Les données financières peuvent être éclatées en « directes, indirectes ou induites » :

Gains ou économies Coûts
Eléments directs :

  • Frais d’impression
  • Frais d’envoi
  • Coûts de stockage et archivage papier
Eléments directs :

  • Equipements informatique
  • Télécommunication
  • Rémunération de prestataires externes
  • Assistance maitrise d’ouvrage
  • Assistance maitrise d’œuvre
Eléments indirects :

  • Frais de personnel
Eléments indirects :

  • Gestion du changement
Eléments induits :

  • Gains commerciaux
  • Accélération de la production des comptes
  • Fiabilisation de l’information comptable
  • Gestion du BFR
Eléments induits :

  • Communication avec les tiers

Les éléments directs sont généralement facilement quantifiables par référence à des tarifs ou des factures de prestations.

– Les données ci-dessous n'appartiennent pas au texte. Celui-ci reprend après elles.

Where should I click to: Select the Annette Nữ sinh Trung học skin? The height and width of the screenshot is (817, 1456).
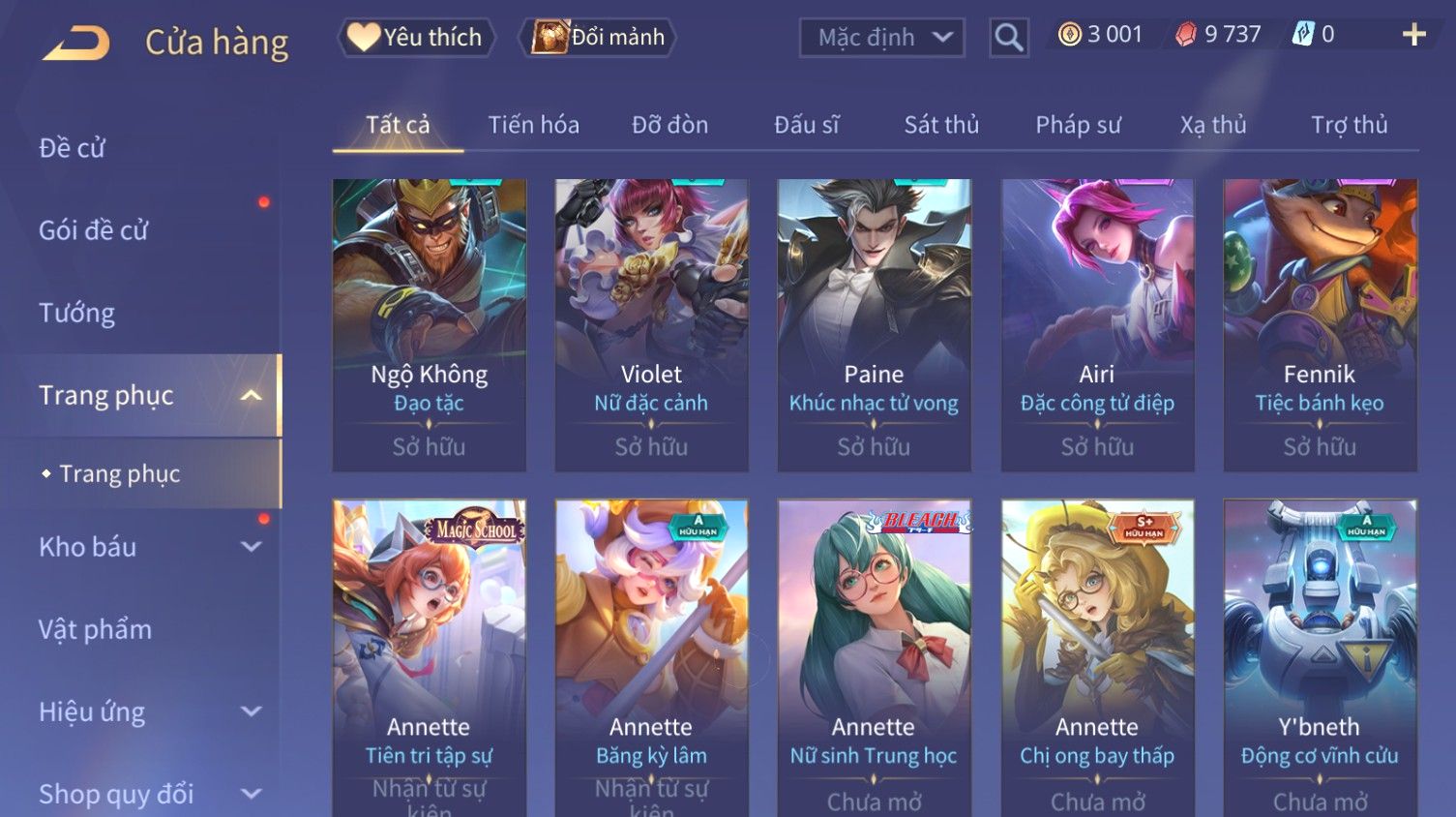874,658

Les éléments indirects nécessitent une analyse plus poussée. En particulier, la mise en place d’un système de gestion électronique des factures sortantes et entrantes génère des gains de productivité pouvant entrainer des ajustements des effectifs. Afin d’en chiffrer l’impact il convient d’être attentif au détail des tâches réalisées par chacun, le traitement des factures ne représentant pas nécessairement la totalité des tâches d’un comptable, notamment dans les petites et moyennes entreprises. Les gains possibles peuvent être constitués par une réduction des frais de personnel ou par la réaffectation des salariés à une tâche générant des économies. Classiquement, un comptable client pourra être réaffecté à une amélioration du recouvrement des créances et donc de la trésorerie.

Ceci étant, ce type de gain indirect doit donc être évalué avec rigueur et prudence.

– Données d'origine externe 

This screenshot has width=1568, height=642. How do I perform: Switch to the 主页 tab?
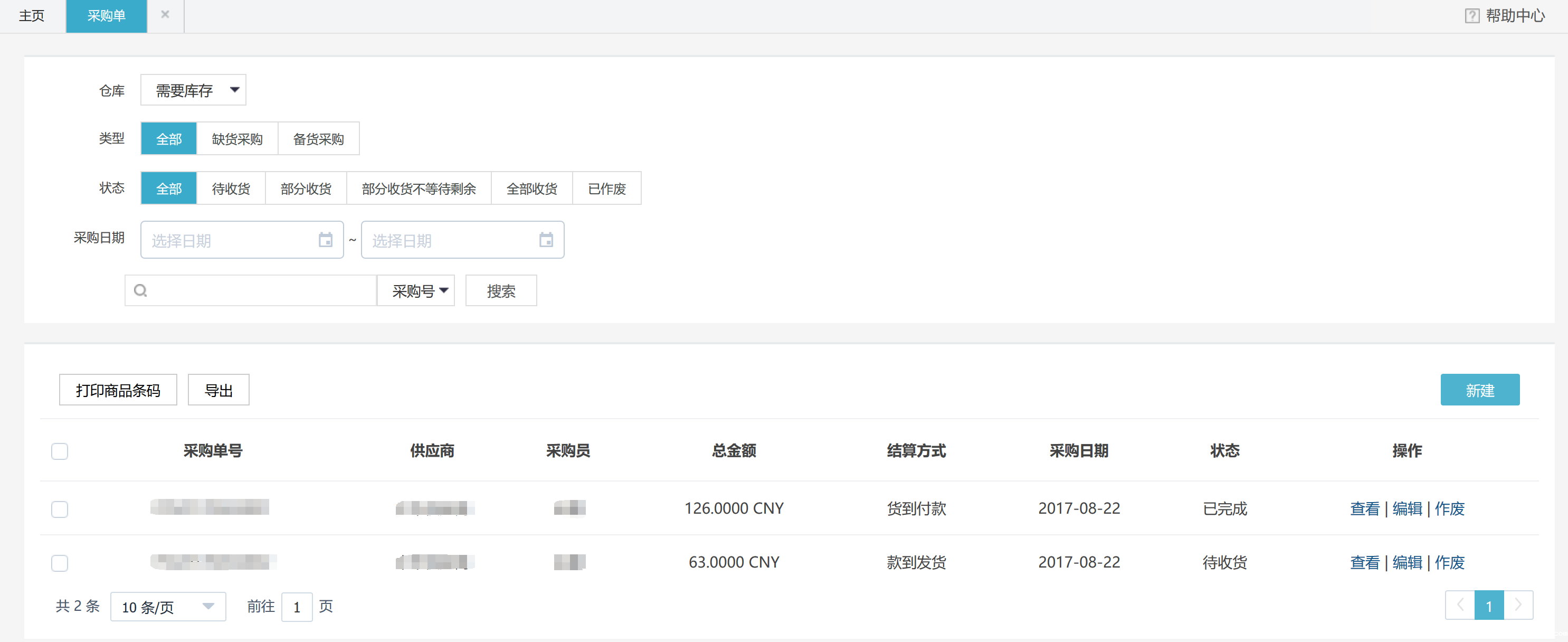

C’est également le cas pour l’appréciation des éléments induits. Ceux-ci relèvent d’ailleurs plus souvent d’un élément d’approche stratégique que d’un chiffrage « comptable ». Par exemple :

  • les principaux clients de l’entreprise exigent la transmission d’une facture électronique (ce sera le cas du secteur public à partir de 2016). Dans ce cas l’analyse économique détaillée sera au second plan d’une exigence de survie.
  • l’appartenance à un groupe impose une réduction drastique des délais de production des comptes. Dans ce cas, une analyse des coûts devra être mise en rapport avec l’intérêt du groupe en matière de communication financière.
  • la mise en place d’un système de facturation électronique peut permettre de réduire le besoin en fonds de roulement (réduction des délais d’encaissement des créances clients) ou d’améliorer la capacité de son financement (Dailly, factoring, reverse factoring). Leur impact peut être évalué en revoyant avec rigueur et prudence les prévisions de trésorerie en conséquence.

En conclusion, cette analyse économique nécessite des approches professionnelles et exige des intervenants une vraie compétence métier.